[[ Extract open ]]

Richard Batt |
Before You Buy an AI Agent, Try Automating Your Workflows First
Tags: Automation, AI Strategy
The Agent Obsession
I was in a strategy meeting with a manufacturing client last week. The VP of operations said: "We need an AI agent to optimize our supply chain." The CTO nodded. The CFO asked how much it would cost. They budgeted £500,000 for an AI agent.
Key Takeaways
- The Agent Obsession, apply this before building anything.
- Why Companies Jump to Agents and what to do about it.
- The 80/20 Rule for Business Problems, apply this before building anything.
- The Workflow Audit Framework, apply this before building anything.
- Simple Automation First.
I asked a simple question: what are the top three decisions in your supply chain that cost you money when they go wrong?
The VP listed them. Then I asked: are those decisions being made wrong because you lack intelligence, or because your process is broken?
Silence. Then: "The process is broken. We have people making decisions with bad information because the information does not flow between systems."
So I said: before you build an AI agent, fix the process. Before you spend £500,000 on intelligence, spend £50,000 on workflow automation. You will probably solve 80 percent of the problem.
They did not want to hear it. They wanted the shiny new agent. But that is not how this works.
Why Companies Jump to Agents
I understand the appeal. AI agents are exciting. They are new. They are impressive. They feel like the future. Workflow automation is boring. It is not new. It does not feel current. So companies skip straight to agents.

[[ Extract closed ]]
[[ Dataset content open ]]

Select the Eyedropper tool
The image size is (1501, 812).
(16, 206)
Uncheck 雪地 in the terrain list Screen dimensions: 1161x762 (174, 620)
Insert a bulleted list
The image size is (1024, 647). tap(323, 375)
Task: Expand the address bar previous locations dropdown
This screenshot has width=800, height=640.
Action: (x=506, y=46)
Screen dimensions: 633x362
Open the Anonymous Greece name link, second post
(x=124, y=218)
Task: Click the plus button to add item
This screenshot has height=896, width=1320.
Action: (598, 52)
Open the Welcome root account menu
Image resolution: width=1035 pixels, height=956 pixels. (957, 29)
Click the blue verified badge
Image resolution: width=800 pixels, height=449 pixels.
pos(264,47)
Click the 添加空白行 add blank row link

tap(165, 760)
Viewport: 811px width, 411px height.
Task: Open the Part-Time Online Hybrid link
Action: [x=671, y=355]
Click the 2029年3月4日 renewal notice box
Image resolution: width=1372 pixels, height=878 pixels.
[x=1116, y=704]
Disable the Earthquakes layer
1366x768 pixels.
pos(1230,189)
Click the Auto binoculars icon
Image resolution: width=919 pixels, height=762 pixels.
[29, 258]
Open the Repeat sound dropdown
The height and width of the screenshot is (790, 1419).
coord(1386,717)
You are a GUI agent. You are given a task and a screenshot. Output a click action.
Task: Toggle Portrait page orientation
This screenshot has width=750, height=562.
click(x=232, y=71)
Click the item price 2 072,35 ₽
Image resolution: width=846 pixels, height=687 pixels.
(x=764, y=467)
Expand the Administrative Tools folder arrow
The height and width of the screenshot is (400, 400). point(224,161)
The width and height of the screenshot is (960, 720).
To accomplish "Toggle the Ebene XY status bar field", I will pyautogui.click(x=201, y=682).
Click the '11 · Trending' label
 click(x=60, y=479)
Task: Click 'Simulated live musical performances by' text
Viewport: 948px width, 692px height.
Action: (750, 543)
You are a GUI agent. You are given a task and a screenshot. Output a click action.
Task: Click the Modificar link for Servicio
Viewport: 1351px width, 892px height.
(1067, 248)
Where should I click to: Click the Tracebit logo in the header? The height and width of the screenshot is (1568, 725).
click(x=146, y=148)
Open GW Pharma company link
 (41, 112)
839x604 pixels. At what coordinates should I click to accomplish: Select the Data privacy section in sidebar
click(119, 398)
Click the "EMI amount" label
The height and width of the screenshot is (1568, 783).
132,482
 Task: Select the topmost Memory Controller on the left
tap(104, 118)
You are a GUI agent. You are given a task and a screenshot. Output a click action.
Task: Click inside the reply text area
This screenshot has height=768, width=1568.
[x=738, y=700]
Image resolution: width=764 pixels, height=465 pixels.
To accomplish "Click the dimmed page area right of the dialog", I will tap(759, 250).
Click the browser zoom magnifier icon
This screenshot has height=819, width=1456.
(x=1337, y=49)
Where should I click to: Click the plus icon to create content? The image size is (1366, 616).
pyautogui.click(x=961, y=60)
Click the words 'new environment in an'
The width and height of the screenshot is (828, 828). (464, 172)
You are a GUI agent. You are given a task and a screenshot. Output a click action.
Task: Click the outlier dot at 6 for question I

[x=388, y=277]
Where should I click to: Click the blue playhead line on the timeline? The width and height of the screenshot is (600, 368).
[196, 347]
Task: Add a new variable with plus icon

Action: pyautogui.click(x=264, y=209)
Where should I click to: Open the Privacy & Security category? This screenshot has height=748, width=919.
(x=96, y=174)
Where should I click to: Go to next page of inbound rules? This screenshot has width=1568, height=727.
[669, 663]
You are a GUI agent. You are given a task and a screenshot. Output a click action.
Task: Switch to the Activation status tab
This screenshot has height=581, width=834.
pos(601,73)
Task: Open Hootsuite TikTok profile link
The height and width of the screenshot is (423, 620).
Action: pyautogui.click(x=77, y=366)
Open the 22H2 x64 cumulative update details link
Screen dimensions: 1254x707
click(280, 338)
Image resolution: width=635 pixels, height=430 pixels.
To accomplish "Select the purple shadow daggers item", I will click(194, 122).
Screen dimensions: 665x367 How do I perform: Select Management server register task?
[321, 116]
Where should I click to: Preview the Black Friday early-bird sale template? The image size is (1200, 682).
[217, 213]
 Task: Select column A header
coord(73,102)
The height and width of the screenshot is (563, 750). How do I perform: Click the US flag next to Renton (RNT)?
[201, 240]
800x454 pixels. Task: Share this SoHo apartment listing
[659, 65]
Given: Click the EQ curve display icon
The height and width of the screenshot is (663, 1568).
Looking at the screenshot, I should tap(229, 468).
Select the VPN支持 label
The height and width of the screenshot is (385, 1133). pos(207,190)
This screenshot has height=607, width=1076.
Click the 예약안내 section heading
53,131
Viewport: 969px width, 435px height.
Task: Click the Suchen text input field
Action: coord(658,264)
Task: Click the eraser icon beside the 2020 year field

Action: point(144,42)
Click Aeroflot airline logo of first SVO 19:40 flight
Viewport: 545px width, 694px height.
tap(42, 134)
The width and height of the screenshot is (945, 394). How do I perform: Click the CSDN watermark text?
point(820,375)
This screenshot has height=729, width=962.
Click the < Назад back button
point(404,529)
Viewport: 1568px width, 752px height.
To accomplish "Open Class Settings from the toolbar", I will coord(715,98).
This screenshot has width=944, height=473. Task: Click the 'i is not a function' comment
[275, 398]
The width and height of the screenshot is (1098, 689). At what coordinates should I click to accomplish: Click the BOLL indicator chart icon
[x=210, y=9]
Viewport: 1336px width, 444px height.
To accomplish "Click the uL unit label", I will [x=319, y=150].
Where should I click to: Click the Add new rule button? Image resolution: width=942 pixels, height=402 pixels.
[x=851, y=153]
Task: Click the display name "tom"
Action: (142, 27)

[[ Dataset content closed ]]

What you need to do |
**a.** In the article on automating workflows before buying an AI agent, how much did the manufacturing client budget for an AI agent?
**b.** Say whether each statement agrees with the article on automating workflows before buying an AI agent, quoting the deciding words. (i) The CFO asked about the cost. (ii) The client was glad to hear the advice to fix the process first. (iii) The author suggested spending £50,000 on workflow automation.
**c.** Continue the article on automating workflows before buying an AI agent from the point where it stops.

Responses by task |
**a.** £500,000.

**b.**
(i) Yes: "The CFO asked how much it would cost."
(ii) No: "They did not want to hear it."
(iii) Yes: "spend £50,000 on workflow automation."

**c.**
This is a mistake. Most business problems are not intelligence problems. They are process problems. Someone has to manually copy data from one system to another. Someone has to call another department to get information. Someone has to fill out a form that should be automatic. Someone has to wait for approval because the approval routing is broken.
These are not problems that intelligence solves. These are problems that process solves.
Practical tip: The next time someone says "we need an AI agent to solve X," ask: is X a problem because we lack information, or because our process is broken? If it is the latter, automate the process first.
The 80/20 Rule for Business Problems
I have audited workflows in dozens of organizations. I have found that roughly 80 percent of workflow problems are process problems. 20 percent are intelligence problems.
Process problems: information does not flow to where it is needed. Approvals get stuck. Data is duplicated in multiple systems. Work is duplicated. Steps are done in the wrong order. Rules are enforced inconsistently.
Intelligence problems: we need to predict something (will this customer churn?). We need to classify something (is this email spam?). We need to optimize something (what is the best price?). These are the problems AI actually solves.
Most organizations are struggling with process. They see their struggle as an AI problem because AI is trendy. That is a category error.
The Workflow Audit Framework
Before you buy an agent, audit your workflows. Here is how I do it.
Step 1: Identify Your Bottleneck Workflows
Not all workflows matter equally. Some workflows are bottlenecks. They slow down important work. These are the ones to focus on.
How do you identify them? Ask: what workflow, if it were faster, would have the biggest impact on the business? What workflow do we complain about most often? What workflow requires people to do things that seem unnecessary? What workflow involves the most handoffs between people?
Usually there are 3 to 5 workflows that matter most. Start there. Do not try to audit everything.
Step 2: Document the Current State
Walk through the workflow step by step. You will be surprised what you find.
Get someone who does this work every day. Have them walk you through. What is step 1? What is step 2? What information is needed at each step? Where does it come from? What systems are involved? What happens if something goes wrong?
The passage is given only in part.